Der Start in den Wahlkampf war wenig rosig. Schon bei der Präsentation Steinbrücks als Herausforderer von Angela Merkel vor zwei Monaten durch die SPD-Spitze waren etliche Sozialdemokraten unzufrieden - nicht nur wegen seiner bissigen, mitunter beleidigenden Art. Dem linken Flügel war Steinbrück nicht "links" genug. Auch fühlten sich manche Genossen übergangen.

Dann schaute man fassungslos, wie das Thema Nebeneinkünfte immer größer wurde und wie Steinbrück mit der Frage nach seinen Vorträgen bei Banken und Stiftungen umging. Kritik prallte schlicht ab. Der 65-Jährige fiel gegenüber der populären Kanzlerin, die der CDU in den Umfragen ein dauerhaftes Hoch beschert hat, zurück. Denn selbst wenn etwa der Kurs bei den Griechenland-Hilfen nicht geteilt wird: Bei Merkel haben viele Deutsche das Gefühl, die Kanzlern habe alles ganz gut im Griff. Sie ist zudem im Ton zurückhaltend und bei der Arbeit umtriebig.

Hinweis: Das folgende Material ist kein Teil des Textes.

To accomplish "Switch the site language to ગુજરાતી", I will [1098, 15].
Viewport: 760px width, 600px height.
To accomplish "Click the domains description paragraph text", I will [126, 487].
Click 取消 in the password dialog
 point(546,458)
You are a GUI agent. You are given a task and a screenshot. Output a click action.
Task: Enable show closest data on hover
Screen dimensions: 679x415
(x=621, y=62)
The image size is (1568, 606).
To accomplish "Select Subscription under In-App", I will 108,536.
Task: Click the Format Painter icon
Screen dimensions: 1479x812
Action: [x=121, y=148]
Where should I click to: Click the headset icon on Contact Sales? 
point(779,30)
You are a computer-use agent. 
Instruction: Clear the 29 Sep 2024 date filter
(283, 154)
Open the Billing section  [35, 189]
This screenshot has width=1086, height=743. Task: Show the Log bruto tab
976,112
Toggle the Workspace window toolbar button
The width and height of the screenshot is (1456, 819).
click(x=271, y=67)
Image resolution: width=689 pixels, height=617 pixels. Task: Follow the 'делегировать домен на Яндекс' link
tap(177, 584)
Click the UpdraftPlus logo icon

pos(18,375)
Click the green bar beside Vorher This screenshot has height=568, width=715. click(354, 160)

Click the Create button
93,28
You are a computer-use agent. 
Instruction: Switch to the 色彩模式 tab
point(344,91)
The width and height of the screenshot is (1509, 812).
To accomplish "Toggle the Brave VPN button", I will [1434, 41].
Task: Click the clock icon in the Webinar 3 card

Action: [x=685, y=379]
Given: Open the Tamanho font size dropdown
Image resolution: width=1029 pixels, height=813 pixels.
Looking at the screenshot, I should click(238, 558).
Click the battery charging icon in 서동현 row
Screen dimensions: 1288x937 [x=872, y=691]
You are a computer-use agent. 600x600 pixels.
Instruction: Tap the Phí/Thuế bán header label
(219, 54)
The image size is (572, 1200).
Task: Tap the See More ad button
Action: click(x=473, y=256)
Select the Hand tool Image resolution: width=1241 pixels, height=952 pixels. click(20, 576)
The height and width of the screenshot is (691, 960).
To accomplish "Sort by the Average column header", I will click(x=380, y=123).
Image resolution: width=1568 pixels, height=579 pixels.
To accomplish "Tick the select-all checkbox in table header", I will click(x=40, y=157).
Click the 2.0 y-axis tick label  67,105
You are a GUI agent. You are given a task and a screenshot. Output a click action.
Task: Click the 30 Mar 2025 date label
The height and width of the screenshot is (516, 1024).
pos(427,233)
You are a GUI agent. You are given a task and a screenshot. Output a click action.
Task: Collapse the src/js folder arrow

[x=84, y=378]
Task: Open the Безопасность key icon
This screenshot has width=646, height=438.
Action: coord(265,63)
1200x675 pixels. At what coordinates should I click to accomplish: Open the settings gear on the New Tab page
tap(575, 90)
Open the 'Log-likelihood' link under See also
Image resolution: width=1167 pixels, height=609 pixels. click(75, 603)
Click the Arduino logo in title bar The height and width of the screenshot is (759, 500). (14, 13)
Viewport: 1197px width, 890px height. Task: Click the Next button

Doch für die Sozialdemokraten ist längst nicht aller Tage Abend. Bis zur Bundestagswahl hat man noch zehn Monate. Viele Fragen sind freilich noch offen - zum Beispiel, ob es für eine Neuauflage der wenig populären Koalition von Konservativen und Liberalen reicht. Es soll wieder sozialer zugehen, verkündet die SPD. Auch weil von ihrer eigenen Sozialpolitik etliche Wähler enttäuscht waren, wurde die SPD vor vier Jahren bei der Wahl abgestraft.

Ein Bankenschreck?

Ein ähnliches Fiasko wie 2009 soll diesmal nicht passieren. Und so sollen Leiharbeiter künftig gleich viel verdienen wie die Stammbelegschaft. Der Spitzensteuersatz soll auf 49 Prozent steigen. Einst hatten SPD und Grüne die Steuer auf das heutige Niveau von 42 Prozent gesenkt. Die Rente mit 67 soll nicht wie geplant gleich starten, sondern - je nachdem, wie die Lage auf dem Arbeitsmarkt ist - flexibler gehandhabt werden. Und auch die Regelungen für Langzeitarbeitslose sollen "sozialer" werden. Auf einem "kleinen Parteitag" vor zwei Wochen in Berlin zählte Steinbrück auf: Statt "Lohnuntergrenzen" wie bei der CDU soll es einen flächendeckenden Mindestlohn geben, statt der "Lebensleistungsrente" eine "Solidarrente", statt der "Flexiquote" eine verbindliche Frauenquote und statt des - mittlerweile geplatzten - Steuerabkommens mit der Schweiz eine "massive Bekämpfung von Steuersünden. "Sie werden mich häufiger nicht überheblich, aber sehr, sehr selbst bewusst diese Positionen vertreten sehen", verspricht Steinbrück.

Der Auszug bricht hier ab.